Query Optimization in Geode
Query optimization is the process of analyzing and transforming database queries to execute them as efficiently as possible. In graph databases like Geode, optimization is particularly challenging due to the variable and unpredictable nature of graph traversals. Effective optimization can mean the difference between queries completing in milliseconds versus timing out after minutes.
Introduction to Query Optimization
Query optimization operates on multiple levels:
- Logical Optimization: Rewriting queries to equivalent but more efficient forms
- Physical Optimization: Choosing the best execution strategy (indexes, join algorithms)
- Cost-Based Optimization: Estimating execution costs and selecting minimum-cost plans
- Runtime Optimization: Adapting execution based on intermediate results
For graph queries, additional challenges include:
- Highly variable result cardinalities from relationship traversals
- Complex pattern matching with multiple possible start points
- Trade-offs between depth-first and breadth-first traversal strategies
- Balancing memory usage against computation time
Geode’s Query Optimizer
Geode implements a sophisticated cost-based optimizer that analyzes GQL queries through several stages:
Query Parsing and Analysis
The optimizer first parses the GQL query into an abstract syntax tree (AST) and performs semantic analysis:
-- Original query
MATCH (u:User {country: 'USA'})-[:PURCHASED]->(p:Product)
WHERE p.price > 100 AND p.category = 'Electronics'
RETURN u.name, p.name
ORDER BY p.price DESC;
Parsed structure:
- MATCH clause with pattern and filters
- WHERE clause with additional predicates
- RETURN clause specifying projections
- ORDER BY clause with sorting
Logical Query Rewriting
The optimizer applies transformation rules to create equivalent but more efficient logical plans:
Predicate Pushdown:
-- Before: Filter after traversal
MATCH (u:User)-[:PURCHASED]->(p:Product)
WHERE u.country = 'USA' AND p.price > 100
RETURN u.name, p.name;
-- After: Filter before traversal (implicit transformation)

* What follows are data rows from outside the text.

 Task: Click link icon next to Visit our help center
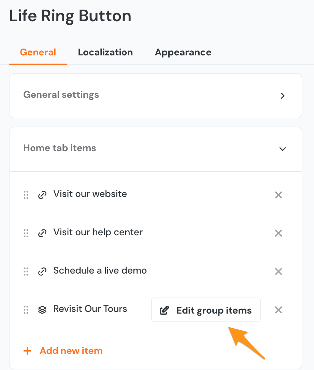point(42,233)
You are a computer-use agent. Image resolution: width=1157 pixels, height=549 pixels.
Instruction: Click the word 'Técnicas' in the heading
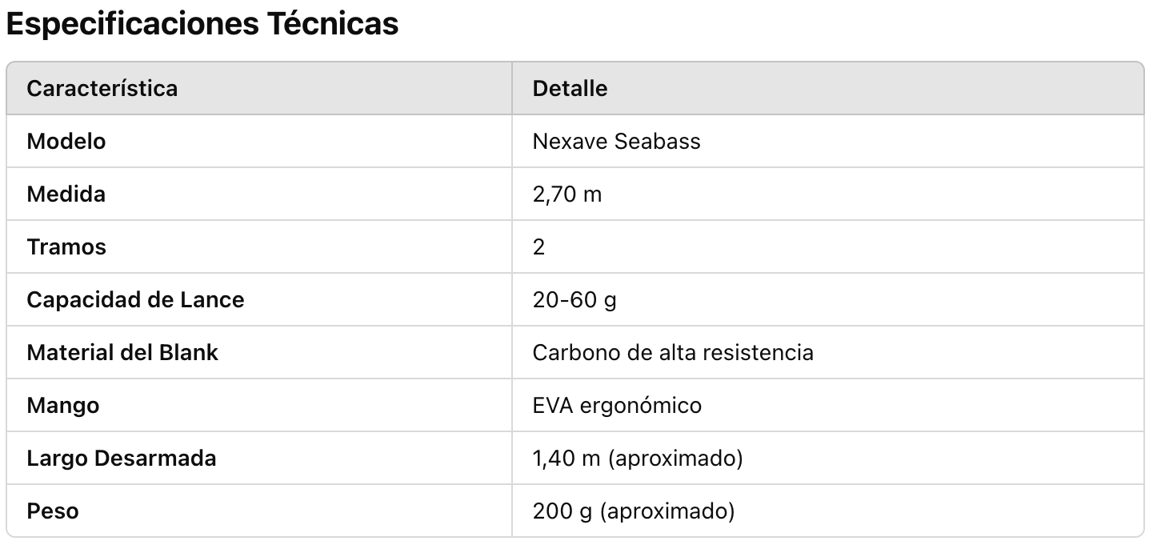[x=332, y=25]
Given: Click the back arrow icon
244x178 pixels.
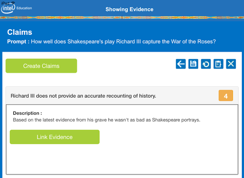Looking at the screenshot, I should click(181, 64).
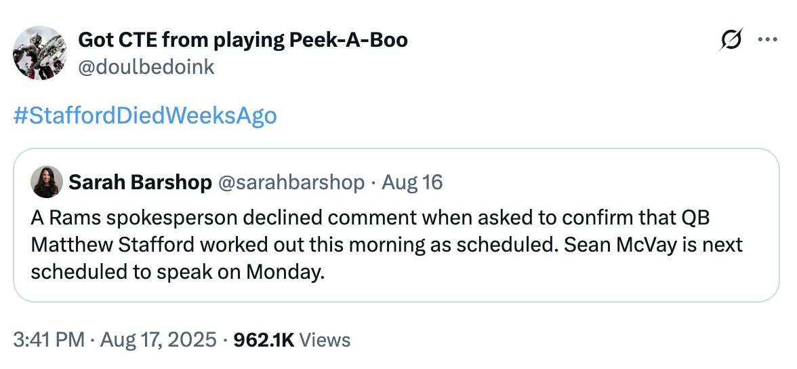Open the three-dot more options menu
Viewport: 797px width, 369px height.
(767, 40)
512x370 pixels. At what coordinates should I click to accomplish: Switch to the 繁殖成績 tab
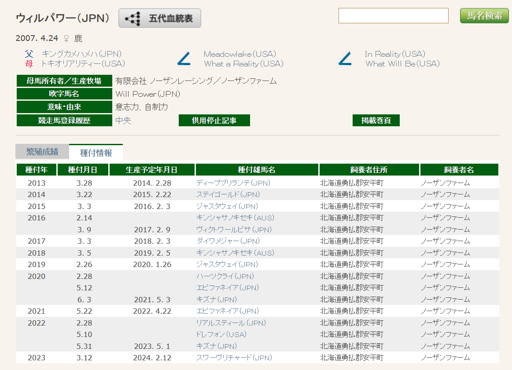click(x=42, y=152)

MATCH (u:User {country: 'USA'})-[:PURCHASED]->(p:Product {price > 100})
RETURN u.name, p.name;
Join Reordering:
-- Optimizer evaluates multiple join orders:
-- Option 1: Start from User, expand to Product
-- Option 2: Start from Product, expand to User
-- Chooses based on selectivity and cardinality estimates
Subquery Elimination:
-- Before: Correlated subquery
MATCH (u:User)
WHERE EXISTS {
MATCH (u)-[:PURCHASED]->(p:Product {category: 'Electronics'})
}
RETURN u.name;
-- After: Joined pattern (more efficient)
MATCH (u:User)-[:PURCHASED]->(:Product {category: 'Electronics'})
RETURN DISTINCT u.name;
Physical Plan Generation
The optimizer generates concrete execution strategies:
Index Selection:
-- Query with multiple index opportunities
MATCH (u:User {email: $email})-[:FRIEND]->(f:User {country: 'USA'})
RETURN f.name;
-- Optimizer chooses:
-- 1. IndexSeek on User.email (high selectivity, unique)
-- 2. Then filter country during traversal
-- Rather than scanning all USA users first
Access Methods:
- Index Seek: Direct lookup by key (O(log n))
- Index Scan: Range scan over sorted index
- Label Scan: All nodes with specific label
- Full Scan: All nodes (last resort)
Join Algorithms:
- Nested Loop: For small inner sets
- Hash Join: For equi-joins with moderate cardinality
- Expand: Following relationship pointers (graph-specific)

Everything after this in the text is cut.